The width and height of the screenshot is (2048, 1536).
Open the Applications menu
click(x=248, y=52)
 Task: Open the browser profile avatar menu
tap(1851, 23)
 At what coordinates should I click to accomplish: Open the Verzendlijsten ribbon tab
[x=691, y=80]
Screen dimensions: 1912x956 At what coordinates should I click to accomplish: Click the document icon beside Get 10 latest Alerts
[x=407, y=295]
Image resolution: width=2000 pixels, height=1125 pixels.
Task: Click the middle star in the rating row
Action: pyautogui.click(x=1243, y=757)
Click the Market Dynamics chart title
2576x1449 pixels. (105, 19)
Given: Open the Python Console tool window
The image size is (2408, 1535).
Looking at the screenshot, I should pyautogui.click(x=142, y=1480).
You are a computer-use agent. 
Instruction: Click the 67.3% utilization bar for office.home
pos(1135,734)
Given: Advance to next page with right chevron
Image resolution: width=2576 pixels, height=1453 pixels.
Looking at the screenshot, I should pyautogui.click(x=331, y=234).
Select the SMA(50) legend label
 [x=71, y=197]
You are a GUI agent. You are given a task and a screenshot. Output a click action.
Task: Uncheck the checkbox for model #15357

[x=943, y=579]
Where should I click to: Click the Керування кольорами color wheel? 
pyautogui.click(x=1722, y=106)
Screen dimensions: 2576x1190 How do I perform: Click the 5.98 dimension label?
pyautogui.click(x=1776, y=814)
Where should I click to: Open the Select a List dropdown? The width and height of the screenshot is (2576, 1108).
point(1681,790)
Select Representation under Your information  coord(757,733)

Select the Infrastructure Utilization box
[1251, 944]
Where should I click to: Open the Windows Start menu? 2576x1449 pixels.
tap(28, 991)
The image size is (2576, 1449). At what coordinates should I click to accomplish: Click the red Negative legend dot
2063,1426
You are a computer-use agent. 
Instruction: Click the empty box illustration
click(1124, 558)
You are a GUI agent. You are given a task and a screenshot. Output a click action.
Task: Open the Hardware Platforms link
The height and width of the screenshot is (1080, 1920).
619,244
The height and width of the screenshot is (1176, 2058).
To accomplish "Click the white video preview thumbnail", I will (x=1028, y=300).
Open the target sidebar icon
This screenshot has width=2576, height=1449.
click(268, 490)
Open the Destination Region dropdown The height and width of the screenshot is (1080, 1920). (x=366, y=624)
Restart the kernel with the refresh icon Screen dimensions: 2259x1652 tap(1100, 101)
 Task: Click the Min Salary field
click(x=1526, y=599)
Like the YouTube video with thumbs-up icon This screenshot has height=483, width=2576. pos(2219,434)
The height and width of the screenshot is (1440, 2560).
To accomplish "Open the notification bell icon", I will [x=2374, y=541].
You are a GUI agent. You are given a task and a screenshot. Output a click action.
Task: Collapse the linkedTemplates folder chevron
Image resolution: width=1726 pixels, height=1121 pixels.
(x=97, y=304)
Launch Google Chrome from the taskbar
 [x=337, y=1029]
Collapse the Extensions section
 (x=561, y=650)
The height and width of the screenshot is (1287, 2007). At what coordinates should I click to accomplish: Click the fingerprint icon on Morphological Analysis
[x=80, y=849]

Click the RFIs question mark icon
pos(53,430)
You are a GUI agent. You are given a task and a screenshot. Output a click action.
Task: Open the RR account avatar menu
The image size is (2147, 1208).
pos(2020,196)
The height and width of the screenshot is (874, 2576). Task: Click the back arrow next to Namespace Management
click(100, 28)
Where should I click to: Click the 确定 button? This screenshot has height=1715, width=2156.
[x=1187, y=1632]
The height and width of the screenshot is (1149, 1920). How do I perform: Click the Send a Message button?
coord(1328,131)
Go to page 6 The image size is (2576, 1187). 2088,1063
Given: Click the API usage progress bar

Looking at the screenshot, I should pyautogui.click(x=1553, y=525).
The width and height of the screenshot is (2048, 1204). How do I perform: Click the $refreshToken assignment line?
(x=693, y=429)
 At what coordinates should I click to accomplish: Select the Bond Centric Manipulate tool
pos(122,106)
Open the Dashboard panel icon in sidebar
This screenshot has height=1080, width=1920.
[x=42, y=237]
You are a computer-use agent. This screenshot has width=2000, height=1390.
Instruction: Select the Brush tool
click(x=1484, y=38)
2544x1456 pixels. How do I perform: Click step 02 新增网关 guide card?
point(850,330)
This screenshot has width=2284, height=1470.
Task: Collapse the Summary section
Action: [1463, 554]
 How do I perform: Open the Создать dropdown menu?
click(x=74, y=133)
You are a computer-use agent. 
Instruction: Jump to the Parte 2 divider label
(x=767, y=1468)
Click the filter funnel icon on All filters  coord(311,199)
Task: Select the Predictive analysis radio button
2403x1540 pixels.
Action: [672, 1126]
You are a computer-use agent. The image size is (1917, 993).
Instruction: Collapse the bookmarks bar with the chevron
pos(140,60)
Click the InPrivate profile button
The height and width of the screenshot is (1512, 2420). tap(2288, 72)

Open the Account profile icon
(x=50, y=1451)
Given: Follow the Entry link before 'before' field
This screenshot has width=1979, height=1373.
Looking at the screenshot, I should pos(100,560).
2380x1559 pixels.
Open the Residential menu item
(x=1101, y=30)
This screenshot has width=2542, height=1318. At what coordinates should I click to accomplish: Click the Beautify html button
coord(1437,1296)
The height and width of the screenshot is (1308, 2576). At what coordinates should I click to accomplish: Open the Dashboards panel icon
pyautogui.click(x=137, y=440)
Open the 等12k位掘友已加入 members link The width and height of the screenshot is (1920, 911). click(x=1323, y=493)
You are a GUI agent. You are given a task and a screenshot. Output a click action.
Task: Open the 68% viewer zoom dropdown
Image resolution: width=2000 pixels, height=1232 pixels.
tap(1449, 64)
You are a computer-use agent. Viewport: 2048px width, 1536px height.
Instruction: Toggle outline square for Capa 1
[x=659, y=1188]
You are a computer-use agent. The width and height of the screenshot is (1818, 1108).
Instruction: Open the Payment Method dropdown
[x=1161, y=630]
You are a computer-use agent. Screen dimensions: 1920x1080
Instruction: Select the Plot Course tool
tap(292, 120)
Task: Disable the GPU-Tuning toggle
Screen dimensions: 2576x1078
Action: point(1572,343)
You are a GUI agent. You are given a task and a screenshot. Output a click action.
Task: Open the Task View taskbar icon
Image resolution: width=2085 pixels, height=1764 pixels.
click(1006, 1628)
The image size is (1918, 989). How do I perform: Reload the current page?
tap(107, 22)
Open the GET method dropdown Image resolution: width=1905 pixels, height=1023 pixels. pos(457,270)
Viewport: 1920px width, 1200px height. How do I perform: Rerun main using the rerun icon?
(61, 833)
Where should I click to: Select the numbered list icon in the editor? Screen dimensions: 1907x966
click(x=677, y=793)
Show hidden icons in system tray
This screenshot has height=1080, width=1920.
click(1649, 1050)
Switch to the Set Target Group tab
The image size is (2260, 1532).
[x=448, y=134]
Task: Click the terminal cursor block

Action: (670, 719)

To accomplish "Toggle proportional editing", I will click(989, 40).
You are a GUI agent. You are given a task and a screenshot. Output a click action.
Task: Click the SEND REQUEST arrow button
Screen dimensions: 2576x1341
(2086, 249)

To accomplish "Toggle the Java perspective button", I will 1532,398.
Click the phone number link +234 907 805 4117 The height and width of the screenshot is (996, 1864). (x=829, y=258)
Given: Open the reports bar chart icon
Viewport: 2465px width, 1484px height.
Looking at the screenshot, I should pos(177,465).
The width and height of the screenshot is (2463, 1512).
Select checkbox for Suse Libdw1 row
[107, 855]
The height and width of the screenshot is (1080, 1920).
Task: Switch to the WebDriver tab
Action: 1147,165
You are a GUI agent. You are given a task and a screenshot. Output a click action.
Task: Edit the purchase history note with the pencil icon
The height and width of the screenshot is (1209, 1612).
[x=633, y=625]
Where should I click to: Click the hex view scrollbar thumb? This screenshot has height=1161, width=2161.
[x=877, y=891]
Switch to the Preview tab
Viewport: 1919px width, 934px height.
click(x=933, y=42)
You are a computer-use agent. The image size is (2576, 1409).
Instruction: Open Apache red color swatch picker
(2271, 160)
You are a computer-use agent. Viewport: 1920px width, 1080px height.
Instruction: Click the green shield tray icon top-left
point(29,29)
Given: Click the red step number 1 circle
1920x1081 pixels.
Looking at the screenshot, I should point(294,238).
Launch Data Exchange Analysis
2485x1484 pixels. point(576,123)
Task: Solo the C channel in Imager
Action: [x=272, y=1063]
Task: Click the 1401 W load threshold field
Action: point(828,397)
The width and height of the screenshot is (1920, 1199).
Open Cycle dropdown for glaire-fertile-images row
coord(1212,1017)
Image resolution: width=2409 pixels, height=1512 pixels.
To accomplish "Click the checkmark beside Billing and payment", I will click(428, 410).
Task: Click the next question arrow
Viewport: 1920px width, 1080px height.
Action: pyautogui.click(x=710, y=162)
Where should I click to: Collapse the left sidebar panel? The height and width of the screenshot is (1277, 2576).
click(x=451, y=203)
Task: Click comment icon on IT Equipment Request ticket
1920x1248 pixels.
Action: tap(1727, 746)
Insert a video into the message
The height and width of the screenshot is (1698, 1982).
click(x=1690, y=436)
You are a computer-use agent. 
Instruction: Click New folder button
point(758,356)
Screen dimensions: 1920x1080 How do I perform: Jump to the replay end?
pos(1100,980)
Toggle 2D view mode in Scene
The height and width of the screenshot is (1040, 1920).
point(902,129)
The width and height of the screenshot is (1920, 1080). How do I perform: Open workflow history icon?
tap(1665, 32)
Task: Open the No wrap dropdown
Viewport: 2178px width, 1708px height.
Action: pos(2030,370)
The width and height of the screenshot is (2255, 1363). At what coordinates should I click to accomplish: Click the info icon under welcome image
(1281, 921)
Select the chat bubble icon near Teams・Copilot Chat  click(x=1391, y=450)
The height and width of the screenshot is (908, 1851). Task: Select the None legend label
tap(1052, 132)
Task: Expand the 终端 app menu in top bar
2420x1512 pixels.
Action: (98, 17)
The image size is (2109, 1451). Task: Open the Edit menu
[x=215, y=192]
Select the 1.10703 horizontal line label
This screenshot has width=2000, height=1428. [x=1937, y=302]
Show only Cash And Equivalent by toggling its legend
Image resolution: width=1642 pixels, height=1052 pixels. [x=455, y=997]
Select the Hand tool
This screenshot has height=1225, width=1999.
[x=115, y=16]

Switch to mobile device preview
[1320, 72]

——————————

[Prompt]: Look above for the line holding "Restart the kernel" and the line holding "Like the YouTube". Retype both, and every line between them, word for word and nothing else.

[Output for this exercise]:
Restart the kernel with the refresh icon Screen dimensions: 2259x1652 tap(1100, 101)
 Task: Click the Min Salary field
click(x=1526, y=599)
Like the YouTube video with thumbs-up icon This screenshot has height=483, width=2576. pos(2219,434)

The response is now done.